Luscious Oranges in Peak Citrus Season Lead One Writer to Reconsider the Notion of Unpredictability
A case for spontaneity.
When my family and I moved to Studio City in October 2021, our house came with three orange trees, a nice nod to the Valley’s history of citrus groves. But although it was the right season, they had no fruit. Our gardener explained that the previous owner kept the trees trimmed and that they hadn’t produced anything in years. Hopeful that they were resilient enough to reverse course, we told him to let them grow wild.
It worked. Our trees are healthy and on a predictable schedule of bearing golden fruit. Two years in, I love their whimsical way of telling time. In spring and summer, they produce fragrant blossoms. In fall, young green orbs sprout. In winter, juicy oranges finally appear. The cycle repeats with certainty, and I find that comforting.
I’ve been a planner my whole life. I had my first daily planner in third grade. When my friends asked what superpower I dreamed of having, I went right to clairvoyance. “That’s lame,” they would tease. “Well, I’d win the lottery,” I’d snark back. But deep down I knew they were right. My choice was probably the 11th coolest superpower. But I’ve just never liked surprises. So our orange trees blossoming on a rigid schedule? Yeah, that speaks to me.
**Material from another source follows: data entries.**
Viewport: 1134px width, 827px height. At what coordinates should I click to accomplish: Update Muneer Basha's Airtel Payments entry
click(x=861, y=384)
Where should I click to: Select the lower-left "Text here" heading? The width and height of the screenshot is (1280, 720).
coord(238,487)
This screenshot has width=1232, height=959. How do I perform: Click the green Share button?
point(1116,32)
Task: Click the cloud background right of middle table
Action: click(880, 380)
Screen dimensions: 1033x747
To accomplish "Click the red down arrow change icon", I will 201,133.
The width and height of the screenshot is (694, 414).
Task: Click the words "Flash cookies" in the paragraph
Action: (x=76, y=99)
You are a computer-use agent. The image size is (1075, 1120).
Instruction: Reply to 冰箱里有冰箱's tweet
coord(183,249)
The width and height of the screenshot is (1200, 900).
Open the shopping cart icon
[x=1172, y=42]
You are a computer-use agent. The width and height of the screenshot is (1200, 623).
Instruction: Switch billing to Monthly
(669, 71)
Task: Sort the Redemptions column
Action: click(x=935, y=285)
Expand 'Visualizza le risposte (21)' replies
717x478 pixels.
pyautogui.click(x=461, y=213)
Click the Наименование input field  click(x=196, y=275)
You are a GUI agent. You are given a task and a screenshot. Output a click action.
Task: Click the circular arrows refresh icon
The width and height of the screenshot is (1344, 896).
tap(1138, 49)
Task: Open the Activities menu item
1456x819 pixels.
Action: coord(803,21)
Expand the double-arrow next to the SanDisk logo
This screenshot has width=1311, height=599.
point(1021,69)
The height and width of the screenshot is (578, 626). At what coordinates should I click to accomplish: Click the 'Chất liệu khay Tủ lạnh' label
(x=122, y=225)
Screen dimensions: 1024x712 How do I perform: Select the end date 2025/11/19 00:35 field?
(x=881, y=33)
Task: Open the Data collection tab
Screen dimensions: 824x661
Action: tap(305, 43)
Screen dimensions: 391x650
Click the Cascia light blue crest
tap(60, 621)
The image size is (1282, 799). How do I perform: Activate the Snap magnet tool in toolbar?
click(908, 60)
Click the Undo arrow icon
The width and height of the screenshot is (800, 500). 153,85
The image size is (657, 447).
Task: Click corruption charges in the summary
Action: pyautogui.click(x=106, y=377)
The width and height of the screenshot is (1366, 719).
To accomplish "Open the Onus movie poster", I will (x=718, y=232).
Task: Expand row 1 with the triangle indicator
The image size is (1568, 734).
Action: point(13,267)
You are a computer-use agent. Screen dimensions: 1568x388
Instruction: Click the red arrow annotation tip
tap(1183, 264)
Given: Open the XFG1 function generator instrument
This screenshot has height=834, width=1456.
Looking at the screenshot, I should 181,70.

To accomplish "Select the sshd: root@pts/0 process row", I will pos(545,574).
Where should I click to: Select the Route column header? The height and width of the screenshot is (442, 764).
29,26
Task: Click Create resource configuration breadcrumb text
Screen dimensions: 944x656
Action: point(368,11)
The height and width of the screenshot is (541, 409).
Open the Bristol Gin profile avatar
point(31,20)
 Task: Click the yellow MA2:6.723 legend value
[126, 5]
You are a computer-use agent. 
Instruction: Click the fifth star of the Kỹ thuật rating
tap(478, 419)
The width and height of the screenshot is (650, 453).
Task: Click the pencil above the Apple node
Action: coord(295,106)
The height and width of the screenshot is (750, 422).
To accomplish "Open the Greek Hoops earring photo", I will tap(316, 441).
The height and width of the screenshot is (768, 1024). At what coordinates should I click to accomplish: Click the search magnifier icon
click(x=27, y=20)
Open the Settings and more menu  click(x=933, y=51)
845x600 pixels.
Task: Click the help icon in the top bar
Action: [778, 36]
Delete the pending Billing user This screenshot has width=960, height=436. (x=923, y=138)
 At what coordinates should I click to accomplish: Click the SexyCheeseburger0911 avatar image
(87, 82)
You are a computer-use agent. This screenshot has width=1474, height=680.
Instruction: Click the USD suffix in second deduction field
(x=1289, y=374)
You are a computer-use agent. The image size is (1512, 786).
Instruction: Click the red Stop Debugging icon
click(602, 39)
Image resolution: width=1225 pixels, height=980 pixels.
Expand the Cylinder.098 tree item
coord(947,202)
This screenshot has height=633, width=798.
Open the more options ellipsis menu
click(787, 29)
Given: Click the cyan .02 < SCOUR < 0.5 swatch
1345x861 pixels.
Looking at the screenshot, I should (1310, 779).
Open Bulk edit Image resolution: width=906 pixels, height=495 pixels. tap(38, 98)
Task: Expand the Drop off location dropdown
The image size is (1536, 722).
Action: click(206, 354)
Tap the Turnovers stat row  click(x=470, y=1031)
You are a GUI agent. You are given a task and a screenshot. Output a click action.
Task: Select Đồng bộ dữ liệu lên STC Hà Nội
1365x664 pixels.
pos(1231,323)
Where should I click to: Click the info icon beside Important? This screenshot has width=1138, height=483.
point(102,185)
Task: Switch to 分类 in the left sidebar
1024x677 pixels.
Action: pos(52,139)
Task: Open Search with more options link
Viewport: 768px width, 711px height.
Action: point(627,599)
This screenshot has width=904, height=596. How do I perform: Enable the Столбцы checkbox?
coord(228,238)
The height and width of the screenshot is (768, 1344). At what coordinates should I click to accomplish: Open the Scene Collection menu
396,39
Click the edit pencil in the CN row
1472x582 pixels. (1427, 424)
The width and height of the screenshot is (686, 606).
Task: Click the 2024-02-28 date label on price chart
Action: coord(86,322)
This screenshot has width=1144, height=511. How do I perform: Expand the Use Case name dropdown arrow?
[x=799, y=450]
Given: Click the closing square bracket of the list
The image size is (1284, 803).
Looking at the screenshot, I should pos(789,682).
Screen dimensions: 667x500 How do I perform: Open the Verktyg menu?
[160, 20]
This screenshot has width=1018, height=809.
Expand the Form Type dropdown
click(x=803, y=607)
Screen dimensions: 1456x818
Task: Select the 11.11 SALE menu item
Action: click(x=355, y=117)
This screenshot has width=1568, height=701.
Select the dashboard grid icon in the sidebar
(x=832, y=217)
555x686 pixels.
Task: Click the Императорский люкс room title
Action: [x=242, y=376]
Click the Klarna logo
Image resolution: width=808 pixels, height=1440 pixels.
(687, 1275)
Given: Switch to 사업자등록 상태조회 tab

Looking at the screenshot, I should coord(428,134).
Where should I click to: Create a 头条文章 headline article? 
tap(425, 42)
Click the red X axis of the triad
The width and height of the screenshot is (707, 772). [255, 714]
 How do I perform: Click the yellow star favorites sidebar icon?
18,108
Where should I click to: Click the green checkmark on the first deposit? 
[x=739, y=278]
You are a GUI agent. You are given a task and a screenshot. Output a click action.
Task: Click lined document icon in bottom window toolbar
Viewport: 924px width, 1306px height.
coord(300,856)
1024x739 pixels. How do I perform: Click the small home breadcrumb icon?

We live in a society of schedules, appointments, and Google calendars. Because how nice is it to have everything planned out? Less thinking, more getting stuff done. Routine brings order: gym, work, lunch, work, dinner, repeat.
Lately, however, I’ve been having second thoughts. (If middle age isn’t the time to question things, when is?) Looking back at my life, my best memories are of spontaneous, dynamic, almost alchemical moments when the universe moved me out of my schedule and let me discover life’s possibilities. Like 15 years ago when my wife and I got lost in the highlands of Ecuador and had to rely on our wits to hitchhike back to civilization before night fell. In hindsight it was an exhilarating adventure. I wouldn’t recommend it, but the truth is, I couldn’t recommend it. It’s not repeatable. It’s something that just happened.
How fun would it be if my orange trees were a bit more unpredictable? What if they were magic fruit trees that sprouted a different harvest every year, like apples or mangoes? Or heck—even almond croissants? I guarantee I’d take joy in checking to see what new food was dangling from their branches.
There’s a reason I use the word “magic.” Because surprise feels like magic. It sparks delight. Why scrub any chance of it from our own lives? Is opening ourselves up to the unknown sometimes scary? Probably. But it can also lead to awe and wonder. This next year, I’m resolved to try something new: Be a little less like my orange trees and save some room for magic.
Richard Lowe lives in Studio City with his wife and two daughters. This essay is dedicated to his wife, who has always encouraged him to be more spontaneous.
The celeb hang-out of the 80s.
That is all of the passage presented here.